We recently discussed the shocking tweet from President Donald Trump that the United States might target cultural sites in retaliation of any response from Iran to our killing of an Iranian general. I suggested at the time that Trump may have been referring to legitimate target with dual cultural significance and strongly suggested a clarification. Well, he has now clarified and doubled down that he may target cultural sites — an act that is widely viewed as a war crime.
While flying back to Washington from Florida, President Trump insisted that he is considering the destruction of Iranian cultural sites. The statement contradicts Secretary of State Mike Pompeo who sought to walk back the earlier tweet. Trump told the media that “They’re allowed to kill our people. They’re allowed to torture and maim our people. They’re allowed to use roadside bombs and blow up our people. And we’re not allowed to touch their cultural sites? It doesn’t work that way.”
It does work that way because Iran is an outlaw regime that engages in terrorism. That is why it is isolated and denounced. The United States cannot fight such terrorism with a threat of committing war crimes. It not only destroys our long-standing position in avoiding such targets, but it pushes away allies who are not going to participate in operations that violated international law. It denies this country the moral high ground at a time that we must make the case to the world that we have a legitimate cause against Iran.
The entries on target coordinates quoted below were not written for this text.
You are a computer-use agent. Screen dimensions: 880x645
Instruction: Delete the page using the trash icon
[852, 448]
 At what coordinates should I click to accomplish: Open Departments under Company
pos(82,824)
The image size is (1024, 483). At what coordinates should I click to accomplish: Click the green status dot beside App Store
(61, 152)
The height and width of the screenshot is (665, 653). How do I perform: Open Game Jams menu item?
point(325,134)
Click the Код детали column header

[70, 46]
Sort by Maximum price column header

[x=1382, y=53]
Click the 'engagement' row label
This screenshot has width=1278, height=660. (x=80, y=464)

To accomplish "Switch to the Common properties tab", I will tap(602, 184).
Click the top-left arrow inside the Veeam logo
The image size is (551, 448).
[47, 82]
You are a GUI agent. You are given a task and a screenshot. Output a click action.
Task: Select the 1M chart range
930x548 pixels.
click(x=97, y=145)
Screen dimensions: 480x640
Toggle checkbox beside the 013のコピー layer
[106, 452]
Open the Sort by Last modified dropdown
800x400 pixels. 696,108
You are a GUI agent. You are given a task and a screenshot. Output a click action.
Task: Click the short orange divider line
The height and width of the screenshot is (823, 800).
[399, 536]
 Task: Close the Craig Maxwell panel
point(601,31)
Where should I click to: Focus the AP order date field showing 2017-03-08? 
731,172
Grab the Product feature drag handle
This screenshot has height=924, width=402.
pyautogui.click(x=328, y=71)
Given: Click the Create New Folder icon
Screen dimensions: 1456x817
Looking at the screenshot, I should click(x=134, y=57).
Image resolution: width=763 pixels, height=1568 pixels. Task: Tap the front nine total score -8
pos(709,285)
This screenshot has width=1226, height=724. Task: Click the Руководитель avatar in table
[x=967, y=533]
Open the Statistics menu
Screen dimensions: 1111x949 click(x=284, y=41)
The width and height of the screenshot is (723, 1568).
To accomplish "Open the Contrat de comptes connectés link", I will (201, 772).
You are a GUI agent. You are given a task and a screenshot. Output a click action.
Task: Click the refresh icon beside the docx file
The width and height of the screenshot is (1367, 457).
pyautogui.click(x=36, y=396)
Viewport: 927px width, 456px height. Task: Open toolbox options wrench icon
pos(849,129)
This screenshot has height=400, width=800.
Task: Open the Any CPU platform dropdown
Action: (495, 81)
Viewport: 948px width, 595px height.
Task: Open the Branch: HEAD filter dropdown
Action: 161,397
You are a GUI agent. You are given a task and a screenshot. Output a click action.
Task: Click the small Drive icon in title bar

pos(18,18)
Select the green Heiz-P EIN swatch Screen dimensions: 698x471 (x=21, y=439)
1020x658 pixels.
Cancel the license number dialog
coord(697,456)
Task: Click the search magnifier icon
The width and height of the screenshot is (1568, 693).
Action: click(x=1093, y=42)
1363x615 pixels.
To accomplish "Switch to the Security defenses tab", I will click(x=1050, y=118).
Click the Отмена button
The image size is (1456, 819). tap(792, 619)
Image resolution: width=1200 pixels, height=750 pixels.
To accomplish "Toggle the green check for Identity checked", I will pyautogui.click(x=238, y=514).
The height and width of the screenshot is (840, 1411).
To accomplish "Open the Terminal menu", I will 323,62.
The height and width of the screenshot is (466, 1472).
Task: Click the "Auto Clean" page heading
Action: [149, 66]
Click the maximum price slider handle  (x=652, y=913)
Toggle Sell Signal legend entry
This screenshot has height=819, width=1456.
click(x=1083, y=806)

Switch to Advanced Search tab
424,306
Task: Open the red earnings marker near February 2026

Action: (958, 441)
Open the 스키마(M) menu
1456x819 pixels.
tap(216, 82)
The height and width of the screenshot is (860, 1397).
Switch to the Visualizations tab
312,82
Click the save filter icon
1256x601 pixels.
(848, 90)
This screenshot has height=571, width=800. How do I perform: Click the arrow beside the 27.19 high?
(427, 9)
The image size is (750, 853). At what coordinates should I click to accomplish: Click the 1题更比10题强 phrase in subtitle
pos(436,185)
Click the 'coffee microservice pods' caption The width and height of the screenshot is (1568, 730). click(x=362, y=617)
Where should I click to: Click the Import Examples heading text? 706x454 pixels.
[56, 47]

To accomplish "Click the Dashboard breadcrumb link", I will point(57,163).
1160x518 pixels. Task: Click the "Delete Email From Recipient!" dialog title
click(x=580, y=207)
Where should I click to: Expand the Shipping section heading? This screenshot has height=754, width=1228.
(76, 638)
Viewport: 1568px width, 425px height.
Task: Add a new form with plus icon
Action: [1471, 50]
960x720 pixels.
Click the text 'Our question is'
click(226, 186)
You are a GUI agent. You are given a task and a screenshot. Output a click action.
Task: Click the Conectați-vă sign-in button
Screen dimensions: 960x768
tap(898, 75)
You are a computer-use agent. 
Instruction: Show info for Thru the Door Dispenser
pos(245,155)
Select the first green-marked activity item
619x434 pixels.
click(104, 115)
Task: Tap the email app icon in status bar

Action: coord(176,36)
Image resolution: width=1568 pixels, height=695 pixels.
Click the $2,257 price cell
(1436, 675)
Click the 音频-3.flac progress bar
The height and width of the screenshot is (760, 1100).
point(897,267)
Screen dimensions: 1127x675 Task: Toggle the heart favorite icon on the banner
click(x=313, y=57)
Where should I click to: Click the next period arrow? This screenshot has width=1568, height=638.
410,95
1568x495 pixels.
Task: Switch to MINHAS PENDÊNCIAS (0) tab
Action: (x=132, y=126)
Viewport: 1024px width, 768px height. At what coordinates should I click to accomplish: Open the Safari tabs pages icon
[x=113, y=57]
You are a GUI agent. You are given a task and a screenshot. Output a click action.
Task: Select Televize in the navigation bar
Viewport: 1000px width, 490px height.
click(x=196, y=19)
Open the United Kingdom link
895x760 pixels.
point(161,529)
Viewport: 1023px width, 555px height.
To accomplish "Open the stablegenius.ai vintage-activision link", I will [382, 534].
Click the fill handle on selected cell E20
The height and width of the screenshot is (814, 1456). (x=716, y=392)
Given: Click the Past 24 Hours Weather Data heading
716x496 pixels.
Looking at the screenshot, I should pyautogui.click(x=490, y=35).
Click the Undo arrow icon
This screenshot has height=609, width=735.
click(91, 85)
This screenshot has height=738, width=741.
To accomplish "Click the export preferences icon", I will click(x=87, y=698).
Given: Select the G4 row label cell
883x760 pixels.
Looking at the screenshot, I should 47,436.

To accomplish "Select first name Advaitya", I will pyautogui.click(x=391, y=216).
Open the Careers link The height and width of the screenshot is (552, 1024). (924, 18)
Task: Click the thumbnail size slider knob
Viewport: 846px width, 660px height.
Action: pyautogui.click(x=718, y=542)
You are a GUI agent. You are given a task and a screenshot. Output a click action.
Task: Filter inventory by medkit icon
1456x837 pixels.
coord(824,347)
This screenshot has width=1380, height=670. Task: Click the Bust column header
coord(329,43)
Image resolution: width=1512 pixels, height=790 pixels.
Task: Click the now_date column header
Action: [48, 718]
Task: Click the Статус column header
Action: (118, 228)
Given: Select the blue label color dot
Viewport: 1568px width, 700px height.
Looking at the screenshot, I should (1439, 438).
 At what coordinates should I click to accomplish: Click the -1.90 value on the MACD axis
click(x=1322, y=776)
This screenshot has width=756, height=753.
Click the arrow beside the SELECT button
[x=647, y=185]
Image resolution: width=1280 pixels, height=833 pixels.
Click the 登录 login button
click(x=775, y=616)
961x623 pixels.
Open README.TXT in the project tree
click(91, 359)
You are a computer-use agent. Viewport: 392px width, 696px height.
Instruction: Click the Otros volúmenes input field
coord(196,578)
As I discussed earlier, there are a variety of international protections for such sites, including but not limited to the 1907 Hague Convention, which requires countries to take “all necessary steps” for the protection of “buildings dedicated to religion, art, science, or charitable purposes, historic monuments, hospitals, and places where the sick and wounded are collected”. There is also a prohibition in Protocol I of the 1949 Geneva Convention of “any acts of hostility directed against the historic monuments, works of art or places of worship which constitute the cultural or spiritual heritage of peoples”.
We are parties to those treaties. Indeed, we were the greatest driving force in the protection of such sites and the creation of this international legal principle.